Diplomatic Act
- Cover of Diplomatic Act
- Author: Peter Jurasik William H. Keith Jr.
- Cover artist: Gary Ruddell
- Language: English
- Genre: Science fiction
- Published: August 1998
- Publisher: Baen Books
- Publication place: United States
- Pages: 368
- ISBN: 0-671-87788-7
- OCLC: 42210416

= Diplomatic Act =

1998 novel by Peter Jurasik and William H. Keith Jr.

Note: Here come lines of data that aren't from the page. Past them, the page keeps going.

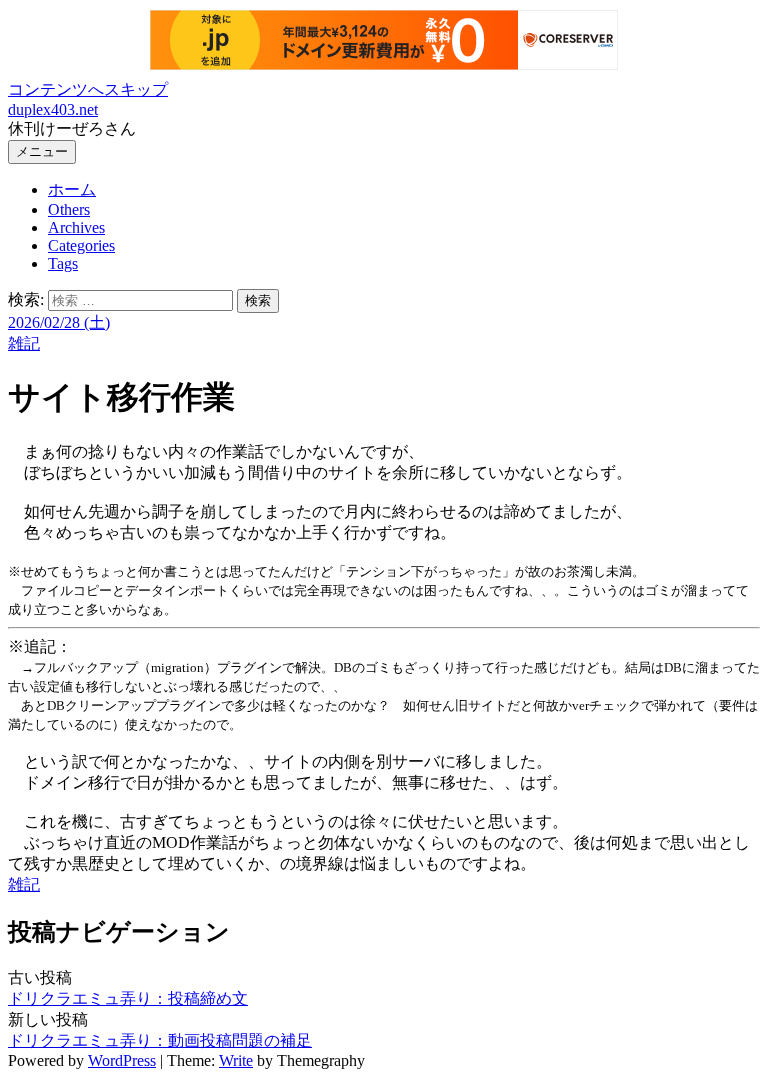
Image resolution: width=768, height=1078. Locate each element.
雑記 (24, 343)
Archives (76, 227)
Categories (81, 245)
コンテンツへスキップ (88, 89)
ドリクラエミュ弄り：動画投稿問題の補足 (160, 1040)
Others (69, 209)
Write (236, 1060)
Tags (63, 263)
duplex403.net (53, 109)
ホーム (72, 189)
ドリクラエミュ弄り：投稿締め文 (128, 998)
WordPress (122, 1060)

Diplomatic Act is a comedy science fiction novel written by Peter Jurasik and William H. Keith Jr., published in August 1998. The novel focuses on Richard Faraday, an actor who plays an extraterrestrial diplomat on a science fiction television series, who is kidnapped by aliens who believe him to be the diplomat he portrays. The novel was inspired by Jurasik's role as extraterrestrial ambassador Londo Mollari in the science fiction series Babylon 5 (1993–1998).

==Plot==
Richard Faraday is an actor on a science fiction television series, Star Peace. He plays Harmon the Eldar, an extraterrestrial diplomat who is both kind and wise. An alien group of watchers, called the Kluj, who have been observing mankind through their television broadcasts for decades, do not understand the distinction between fact and fiction (in fact the concept of fiction might be a uniquely human concept) and kidnap Faraday as they believe him to be Harmon and they are in need of his diplomatic services.

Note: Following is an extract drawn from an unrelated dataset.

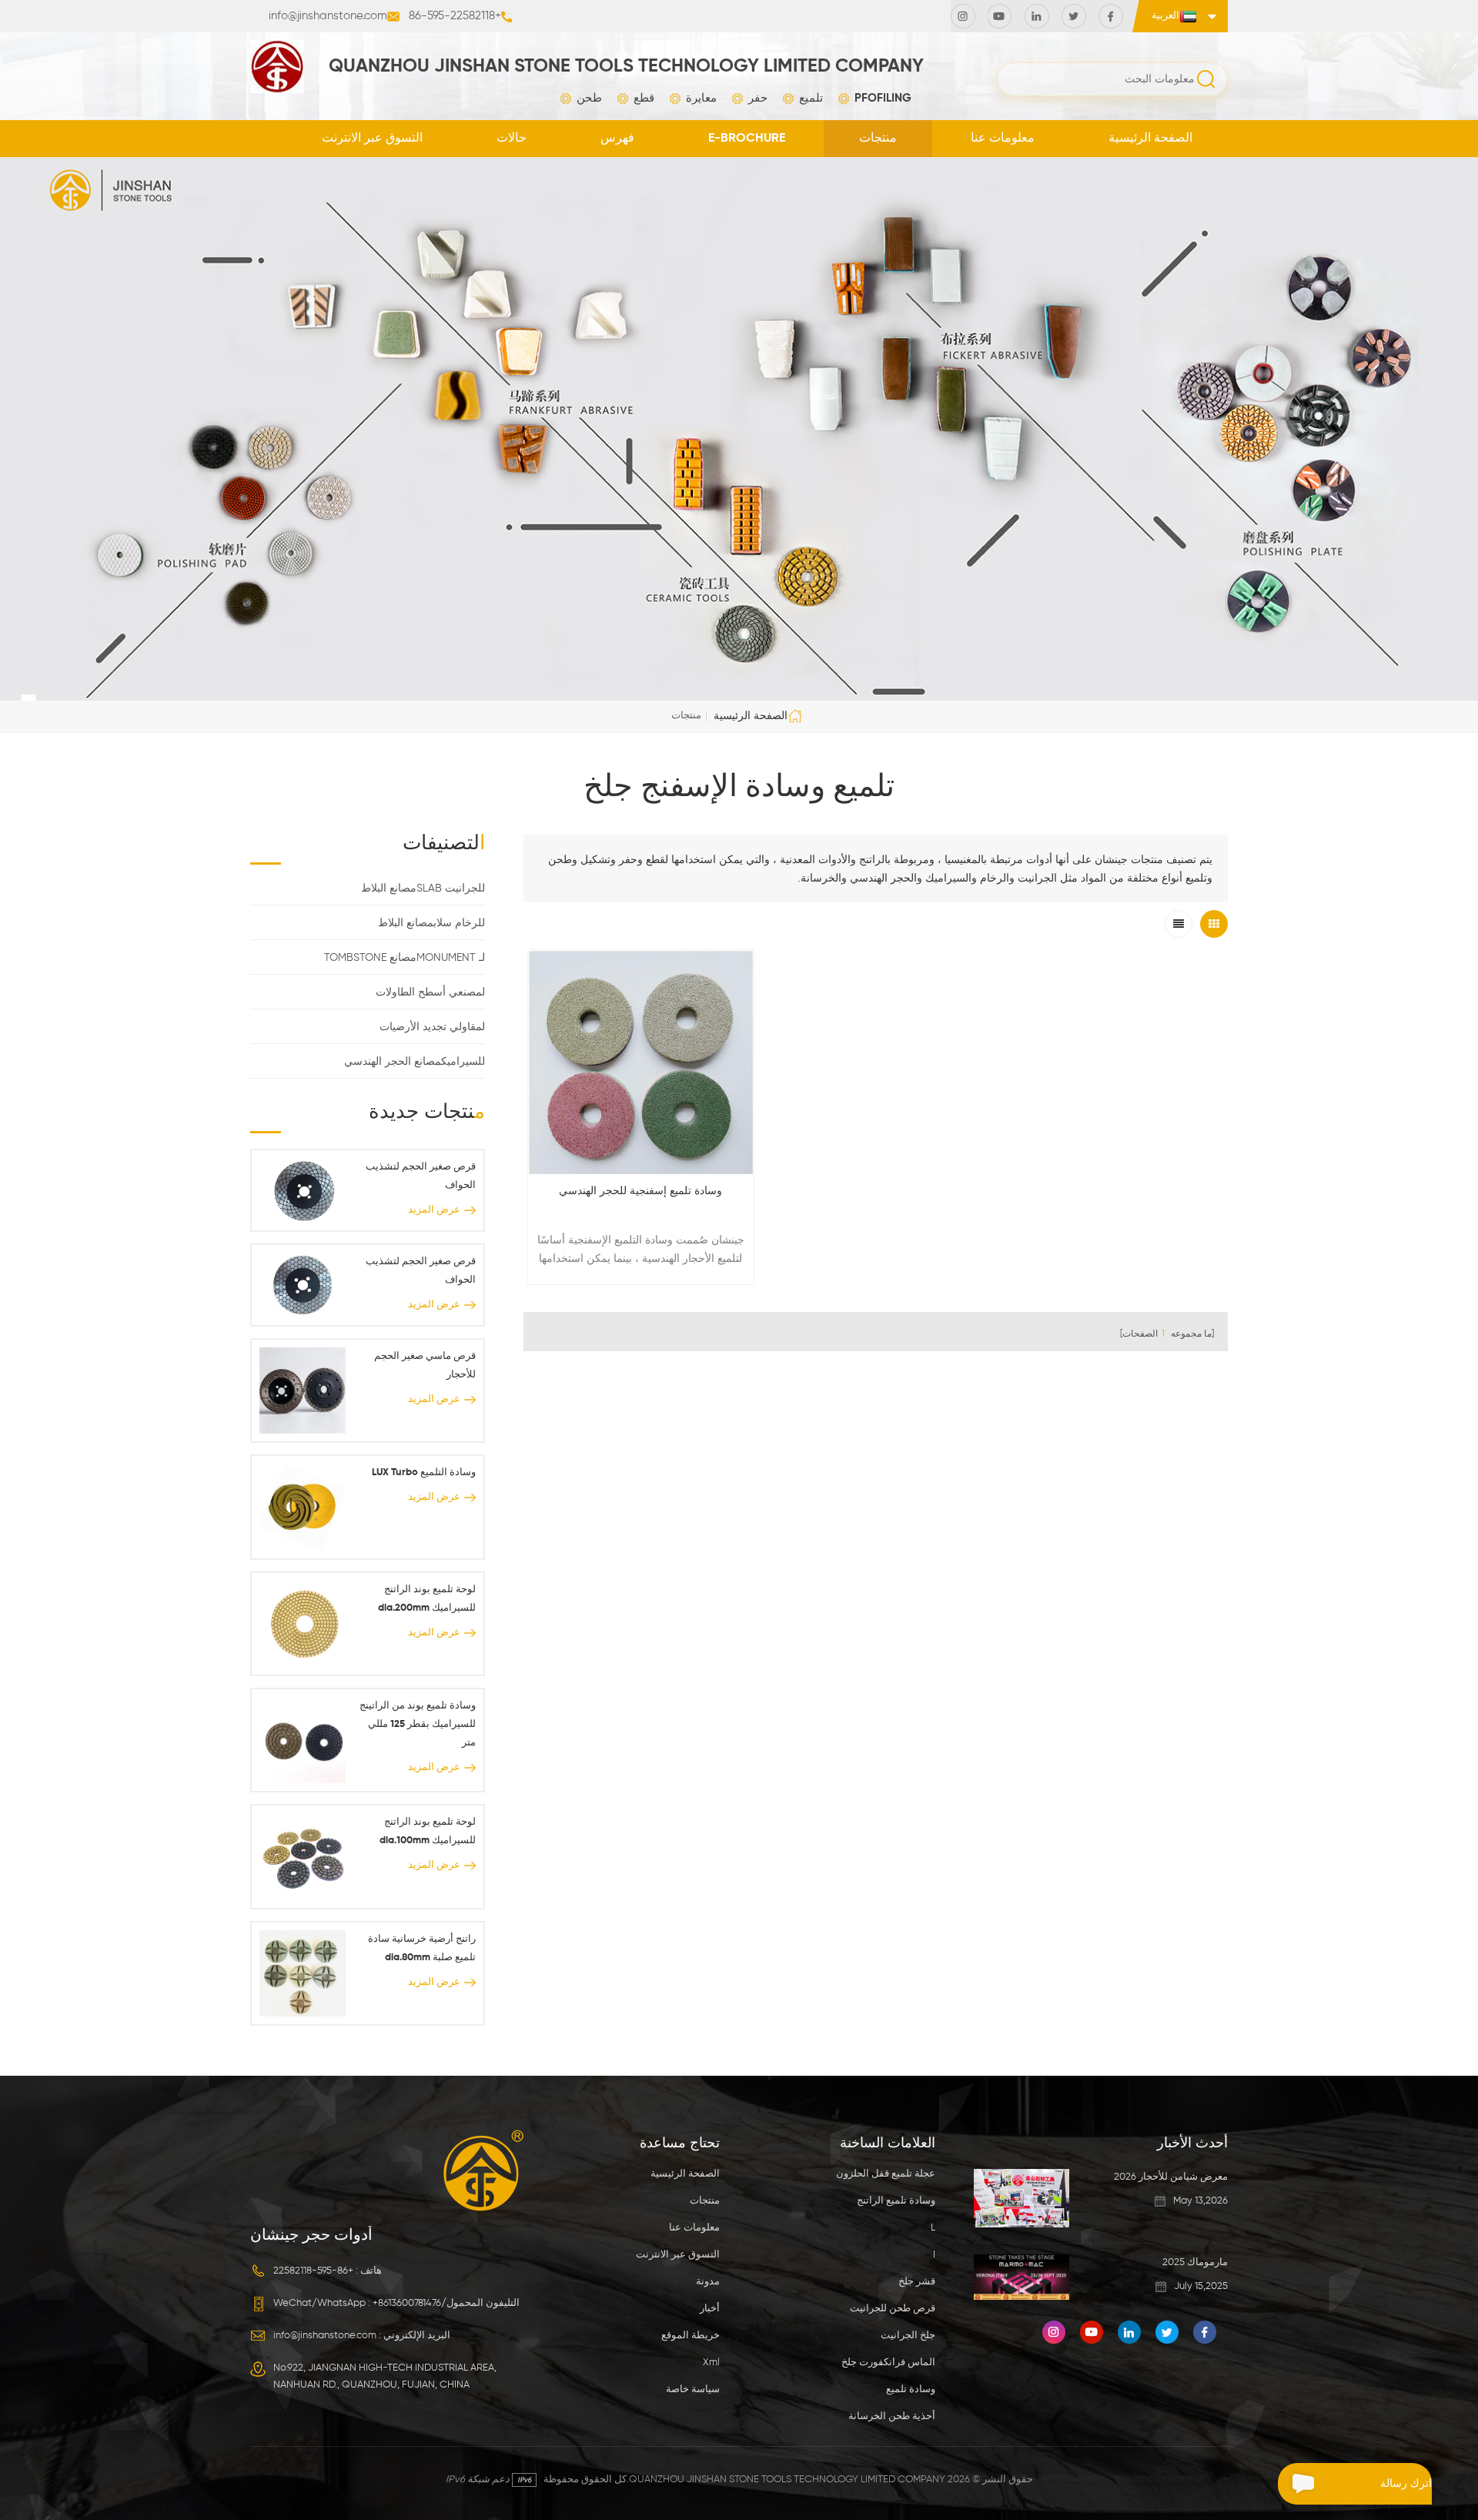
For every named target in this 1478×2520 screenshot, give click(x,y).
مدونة (708, 2282)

The Kluj need Faraday to solve a metaphilosophical crisis and avert a galactic war. While Faraday is trying to sort out the galactic crisis, a Kluj takes Faraday's place on the set of Star Peace and learns about the difference between fiction and reality and how Hollywood works. This Kluj has to team up with Faraday to defeat the evil plans of one of the Elder Races wandering around the galaxy.

==Development==
The lead character in the novel, Faraday, who is an actor on a science fiction television show where he plays an extraterrestrial diplomat, bears some similarity to author Jurasik, as Jurasik played extraterrestrial ambassador Londo Mollari in the science fiction series Babylon 5 (1993–1998). The novel was completed during Jurasik's final year on Babylon 5 and the cover illustration by Gary Ruddell features a character resembling Mollari. Co-author William H. Keith Jr. is the writer of a number of science fiction novel series including the Warstrider series.

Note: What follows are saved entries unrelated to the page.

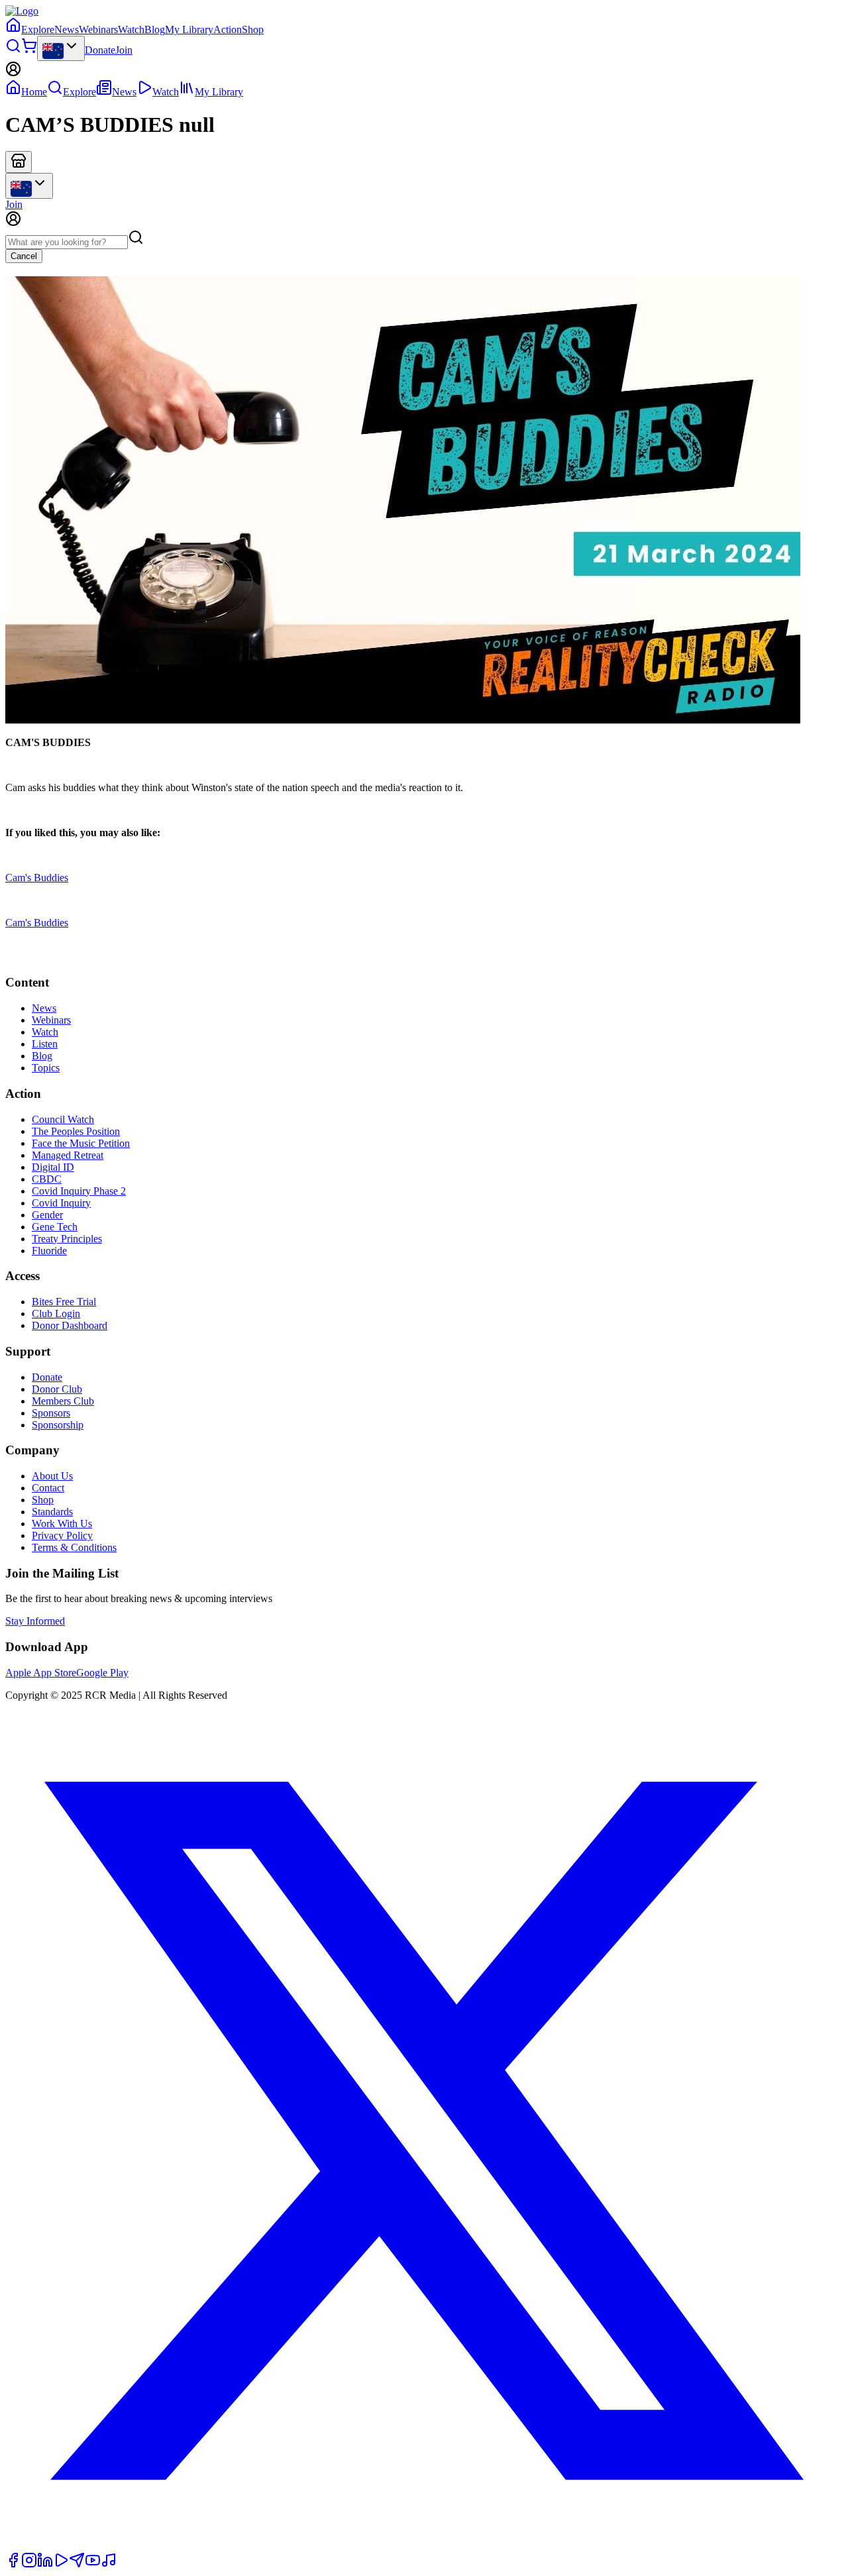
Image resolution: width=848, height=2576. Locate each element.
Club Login (56, 1313)
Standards (52, 1511)
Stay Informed (35, 1621)
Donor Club (57, 1389)
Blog (154, 29)
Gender (47, 1214)
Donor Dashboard (69, 1325)
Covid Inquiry (61, 1202)
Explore (37, 29)
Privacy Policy (62, 1535)
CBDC (47, 1179)
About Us (52, 1475)
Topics (46, 1067)
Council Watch (63, 1119)
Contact (48, 1487)
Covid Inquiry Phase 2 (79, 1191)
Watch (131, 29)
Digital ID (53, 1167)
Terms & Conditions (74, 1547)
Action (227, 29)
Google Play (102, 1672)
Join (123, 50)
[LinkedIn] (45, 2564)
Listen (45, 1043)
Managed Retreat (67, 1155)
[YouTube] (93, 2564)
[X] (424, 2545)
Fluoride (49, 1250)
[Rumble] (61, 2564)
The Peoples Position (76, 1131)
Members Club (63, 1401)
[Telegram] (77, 2564)
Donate (100, 50)
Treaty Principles (67, 1238)
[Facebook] (13, 2564)
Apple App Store (40, 1672)
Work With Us (62, 1523)
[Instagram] (29, 2564)
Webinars (98, 29)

The book is similar in tone and story to Galaxy Quest, which was released one year later. It also bears similarities to the 1995 science fiction/comedy television film The Adventures of Captain Zoom in Outer Space, as well as John Scalzi's Redshirts published in 2012.

==Reception==
Publishers Weekly reviewed that novel calling it a "lightly entertaining story" that "moves briskly and includes fast action".

== See also ==
- Galaxy Quest – a comedy film about aliens that mistake science fiction actors for their characters, an affectionate parody of Star Trek.
- Redshirts – a comedy novel about life on board a spaceship where wearing a red shirt can prove fatal, parodies Star Trek.
- The Adventures of Captain Zoom in Outer Space – a comedy TV film about an actor who is mistaken for the character he plays, parodies Captain Video.
- Three Amigos – a comedy film about three silent film actors who are mistaken for their characters by the people of a small Mexican village.